- _WHAT TO DO_
Reproduce verbatim the line containing "The height and" and every line that follows it through the end of the entries below, omitting all pictures.

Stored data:
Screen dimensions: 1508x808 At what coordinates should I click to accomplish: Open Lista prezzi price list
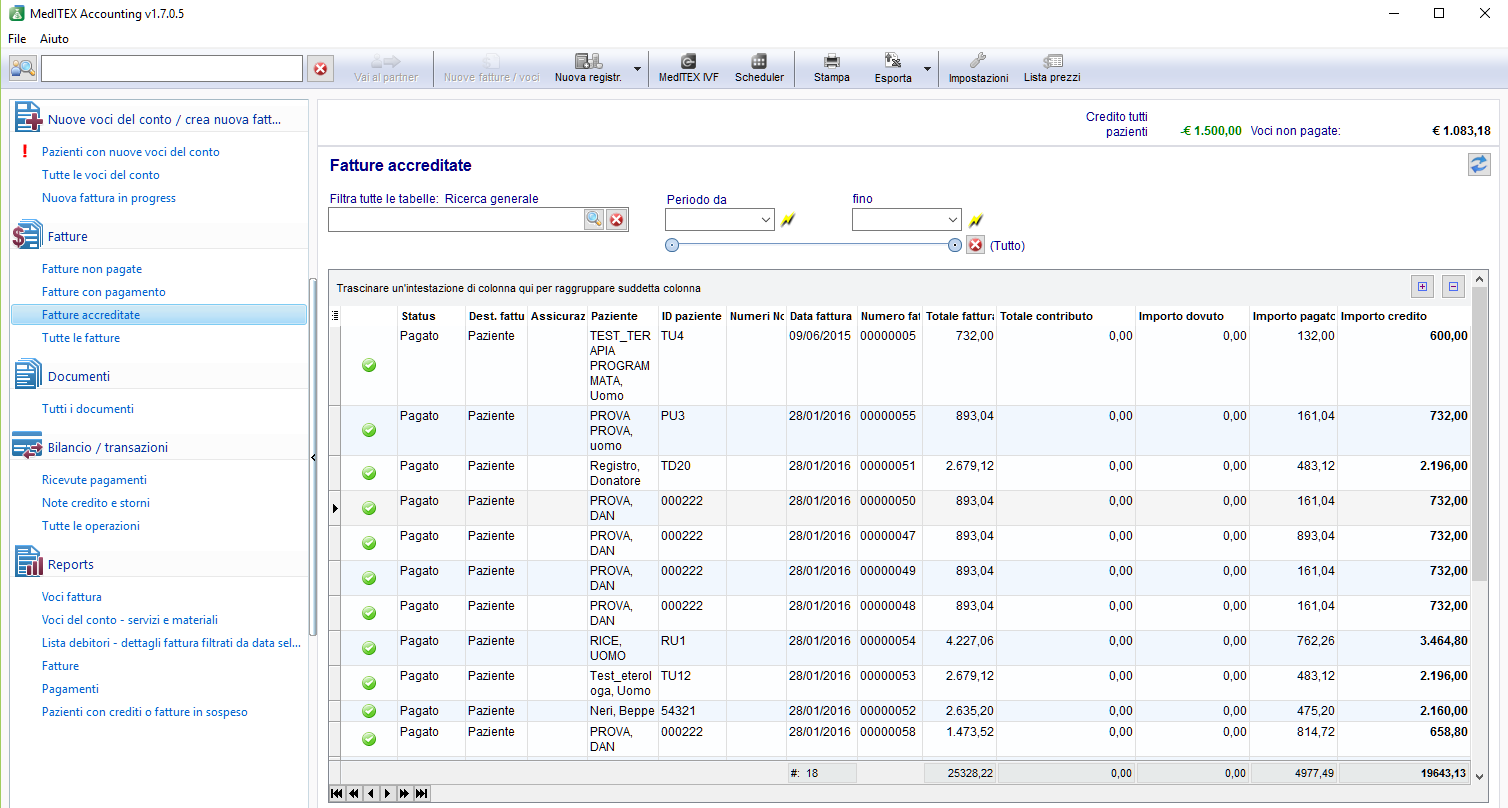1052,68
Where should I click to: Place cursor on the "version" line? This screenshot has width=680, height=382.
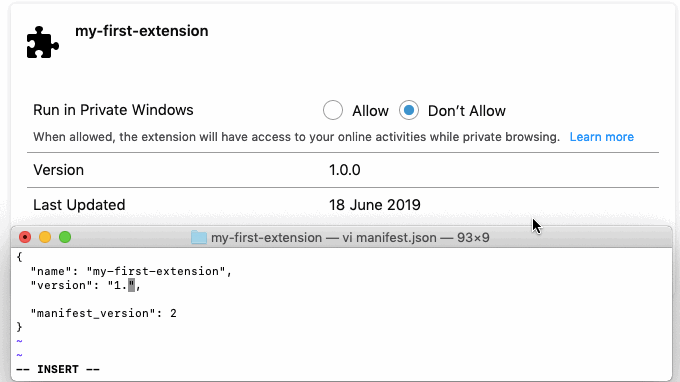(85, 285)
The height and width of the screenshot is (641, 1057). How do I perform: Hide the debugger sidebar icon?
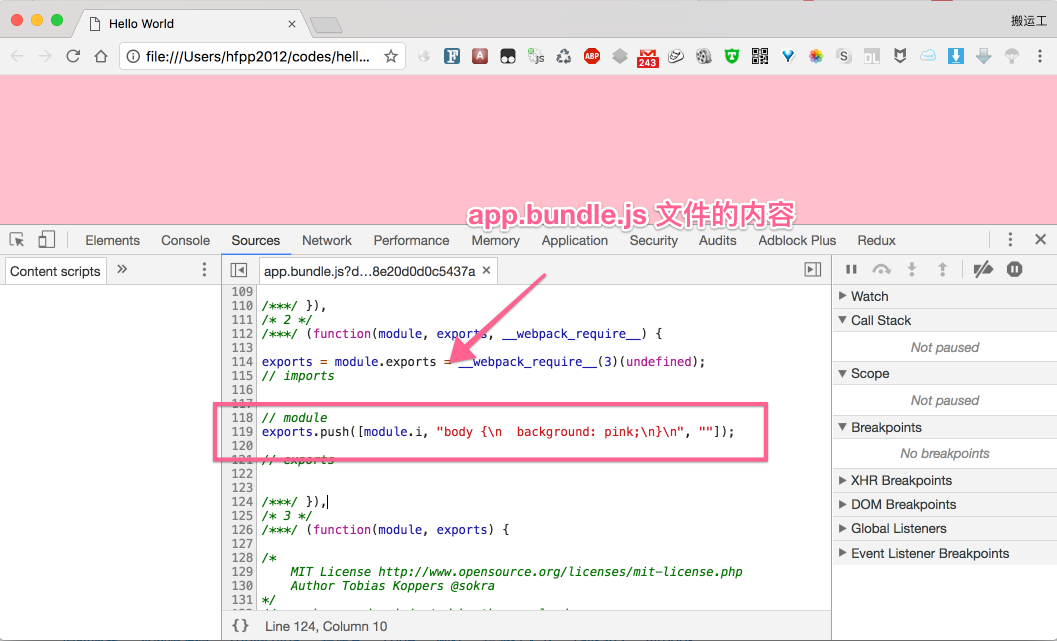click(813, 270)
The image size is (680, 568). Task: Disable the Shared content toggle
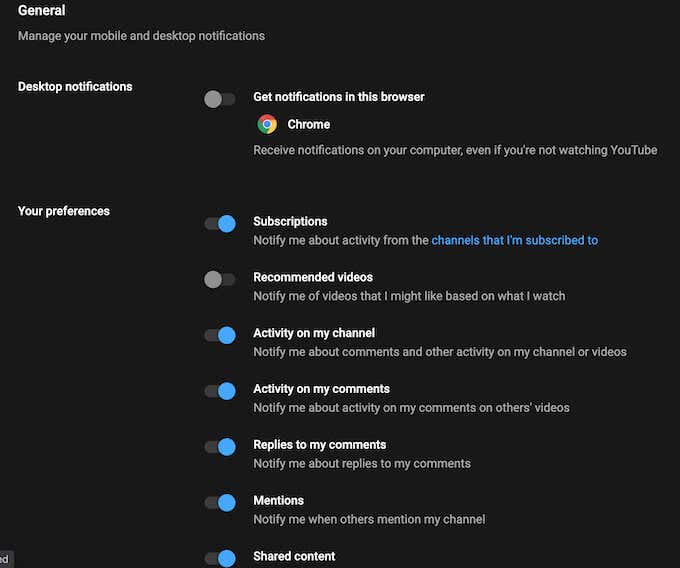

- _OUTPUT BELOW_
The height and width of the screenshot is (641, 1057). How do I perform: Hide the debugger sidebar icon?
click(813, 270)
The image size is (680, 568). Task: Disable the Shared content toggle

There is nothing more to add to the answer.